Carter’s War on Worms

Stephen DeAngelis

March 01, 2007

New York Times op-ed columnist, Nicholas Kristof, spent time with former President Jimmy Carter in Ethiopia where the former president is working to eliminate river blindness [“Let’s Start a War, One We Can Win,” 20 February 2007]. Kristof begins his piece writing about one of the patients who uses the clinic established by Carter in a war torn portion of that country. The patient, a nearly 80 year old male, suffers from river blindness and the worms that cause it. Kristof writes:

“He is so blind that he rarely leaves the house any more, but on this occasion he staggered to the village clinic to get a treatment for the worms inside him. His skin is mottled because the worms cause ferocious itching, especially when they become more active at night. He and other victims scratch until they are bloodied and their skin is partly worn away. Ultimately the worms travel to the eye, where they often destroy the victim’s sight. Ethiopia has the largest proportion of blind people in the world, 1.2 percent, because of the combined effects of river blindness and trachoma. As in many African countries, the wrenching emblem of poverty is a tiny child leading a blind beggar by a stick.”

Of course, not just the old are inflicted. There is a triple whammy associated with such preventable tragedies. There are the devastating personal effects (whammy one), then there is the fact that previously healthy people become unproductive members of society hurting the economy (whammy two), and they stress the limited (if any) social services available through governments struggling to invest in the future (whammy three). Here is where Carter is making his stand.

“In remote places like this, former President Carter, at 82, is leading a private war on disease that should inspire and shame President Bush and other world leaders into joining. It’s not just that Mr. Carter’s wars have been more successful than Mr. Bush’s; Mr. Carter is also rehabilitating the image of the U.S. abroad and transforming the lives of the world’s most wretched peoples.”

Kristof notes that Carter is also trying to reduce or eliminate the devastating effects of malaria and elephantiasis in such places. Simple things like mosquito nets are all that are needed to make a good start.

“Mr. Carter has almost managed to wipe out one horrific ailment — Guinea worm — and is making great strides against others, including river blindness and elephantiasis.
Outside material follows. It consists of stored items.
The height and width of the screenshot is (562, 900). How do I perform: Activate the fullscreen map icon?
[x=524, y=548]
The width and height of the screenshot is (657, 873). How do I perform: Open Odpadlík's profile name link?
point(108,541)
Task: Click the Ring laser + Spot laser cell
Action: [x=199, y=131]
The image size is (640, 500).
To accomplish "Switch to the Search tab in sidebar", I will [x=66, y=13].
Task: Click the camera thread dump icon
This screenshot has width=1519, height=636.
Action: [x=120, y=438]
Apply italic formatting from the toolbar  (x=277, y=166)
In this area, people are taking an annual dose of a medicine called Mectizan — donated by Merck, which deserves huge credit — that prevents itching and blindness. Mectizan also gets rid of intestinal worms, leaving Ethiopian villagers stronger and more able to work or attend school. Among adults, the deworming revives sex drive, so some people have named their children Mectizan. Mr. Carter’s private campaign against the diseases of poverty, put together with pennies and duct tape, is a model of what our government could do. Imagine if the U.S. resolved that it would wipe out malaria and elephantiasis (both are spread by mosquitoes, so a combined campaign makes sense). What if we celebrated science not by trying to go to Mars but by extinguishing malaria? What if we tried to burnish America’s image abroad not only with press releases and propaganda broadcasts, but also with a bold campaign against disease?”

What great advertising for Merck! I’m not sure I’ll ever see a bunch of kids named Enterra or ERMS, but then again our products do little to revive sagging sex drive! President Carter has repeatedly shown what the good intentions and unstoppable drive of a single individual can accomplish. Granted he has better credentials than most of us, which enables him to attract others more easily to his causes, but his example is nevertheless inspiring.

Kristof ends his piece with a bit of politicizing about the war in Iraq and how he wishes President Bush’s priorities would change. Government expenditures are always about prioritization. The span of government interests will always remain broad. The more focused an individual’s attention and goals the less this becomes a problem. That is one reason that President Carter has been so successful. His focus (although still amazingly broad) has permitted him to draw attention to and raise money for houses and illnesses in ways he could never have done as a sitting president. It is why our Development-in-a-Box approach stresses public/private partnerships and communities of practice. DIB looks to address challenges, whenever possible, in a non-political way. Such an approach helps provide focus where it is often desperately needed and applies resources against challenges in a way that donor governments, who must deal with corrupt administrations, simply can’t. Done right Development-in-a-Box, makes it difficult for corrupt regimes to benefiting directly from development assistance. DIB works even better when good political leaders become full partners. That is when an economic miracle can occur. At the moment, however, bottom-up efforts are proving most effective. Economic transformation generally has a greater transformational influence over politics than vice versa and Development-in-a-Box is primarily an economic approach.